Les chercheurs ont donc examiné sous plusieurs angles les cellules de la barrière hématoencéphalique de souris stressées dépressives, de souris stressées résilientes et de souris d'un groupe témoin. Leurs observations indiquent que, chez les souris résilientes, plusieurs éléments concourent à faciliter l'expression de la claudine-5. Ainsi, les processus épigénétiques qui permettent l'expression du gène de la claudine-5 sont plus facilement activés. De plus, ces souris expriment moins l'un des facteurs de transcription qui inhibent l'expression de ce gène.
Inversement, les souris stressées dépressives expriment davantage l’histone désacétylase 1 (hdac1), une enzyme impliquée dans la régulation épigénétique des neurones, la dépression et la réponse au stress. La hausse d'expression de cette enzyme est observée dans les vaisseaux sanguins et provoque la perte de claudine-5. «Lorsqu'on bloque la hdac1 à l'aide d'un composé chimique, les souris dépressives expriment davantage la claudine-5 et elles accroissent spontanément leurs interactions sociales», souligne la professeure Ménard.
Des souris et des hommes
Grâce à la banque de cerveau de l'Université McGill, les chercheurs ont pu déterminer que des mécanismes observés chez la souris sont aussi présents chez l'humain. «Nous avons découvert que l'expression de l'histone hdac1 était plus grande chez les personnes dépressives qui ne prenaient pas de médicaments au moment de leur décès que chez celles qui prenaient des antidépresseurs ou que chez les sujets du groupe témoin. Cette hausse était corrélée avec une diminution de la claudine-5», résume la professeure Ménard.

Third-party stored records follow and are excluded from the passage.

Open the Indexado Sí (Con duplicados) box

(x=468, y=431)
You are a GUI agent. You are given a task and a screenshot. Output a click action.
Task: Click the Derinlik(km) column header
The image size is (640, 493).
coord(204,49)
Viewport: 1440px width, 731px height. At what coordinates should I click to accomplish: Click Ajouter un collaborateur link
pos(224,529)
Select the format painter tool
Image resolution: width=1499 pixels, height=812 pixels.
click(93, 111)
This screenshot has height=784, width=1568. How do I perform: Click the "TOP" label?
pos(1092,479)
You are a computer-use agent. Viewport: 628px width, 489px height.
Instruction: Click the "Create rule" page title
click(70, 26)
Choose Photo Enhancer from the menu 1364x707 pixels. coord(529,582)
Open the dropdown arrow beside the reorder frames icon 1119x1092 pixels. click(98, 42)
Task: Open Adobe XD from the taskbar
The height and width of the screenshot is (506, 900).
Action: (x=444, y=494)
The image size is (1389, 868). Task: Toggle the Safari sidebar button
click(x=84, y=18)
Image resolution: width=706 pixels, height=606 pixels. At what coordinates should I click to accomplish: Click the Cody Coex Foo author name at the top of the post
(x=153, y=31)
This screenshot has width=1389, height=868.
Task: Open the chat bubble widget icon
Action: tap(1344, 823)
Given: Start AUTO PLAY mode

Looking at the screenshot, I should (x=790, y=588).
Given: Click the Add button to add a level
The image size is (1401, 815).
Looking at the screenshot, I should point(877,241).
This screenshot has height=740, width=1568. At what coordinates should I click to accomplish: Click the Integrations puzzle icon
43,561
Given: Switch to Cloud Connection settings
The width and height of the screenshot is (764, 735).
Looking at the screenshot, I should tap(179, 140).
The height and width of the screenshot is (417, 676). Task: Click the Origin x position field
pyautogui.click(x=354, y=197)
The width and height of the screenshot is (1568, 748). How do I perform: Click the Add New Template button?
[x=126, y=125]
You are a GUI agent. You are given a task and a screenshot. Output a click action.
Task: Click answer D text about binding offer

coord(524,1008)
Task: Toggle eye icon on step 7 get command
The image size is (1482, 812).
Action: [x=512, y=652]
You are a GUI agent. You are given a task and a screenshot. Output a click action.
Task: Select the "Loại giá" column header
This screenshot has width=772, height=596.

Ces résultats suggèrent que la mise au point de meilleurs traitements contre la dépression ne doit pas se limiter à la recherche de nouvelles molécules ciblant les neurones atteints. Il faut aussi colmater les brèches créées dans la barrière hématoencéphalique pour en assurer le bon fonctionnement. «Pour l’instant, on ne connaît pas de molécules qui augmentent l’expression de la claudine-5 et qui permettraient de restaurer directement l'étanchéité de cette barrière, souligne Caroline Ménard. Nos prochains travaux visent justement à évaluer l'effet de différentes approches pharmacologiques et des habitudes de vie sur l'intégrité de cette barrière, et ce, afin de promouvoir la résilience.»
Les auteurs de l'étude parue dans PNAS sont Katarzyna Dudek, Laurence Dion-Albert, Manon Lebel, Simon Labrecque, Ellen Tuck et Caroline Ménard, de l'Université Laval, Katherine LeClair, Carmen Ferrer Perez, Sam Golden et Scott Russo, de la Icahn School of Medicine at Mount Sinai, Carol Tamminga, de l'University of Texas Southwestern Medical Center, et Gustavo Turecki et Naguib Mechawar, de l'Université McGill.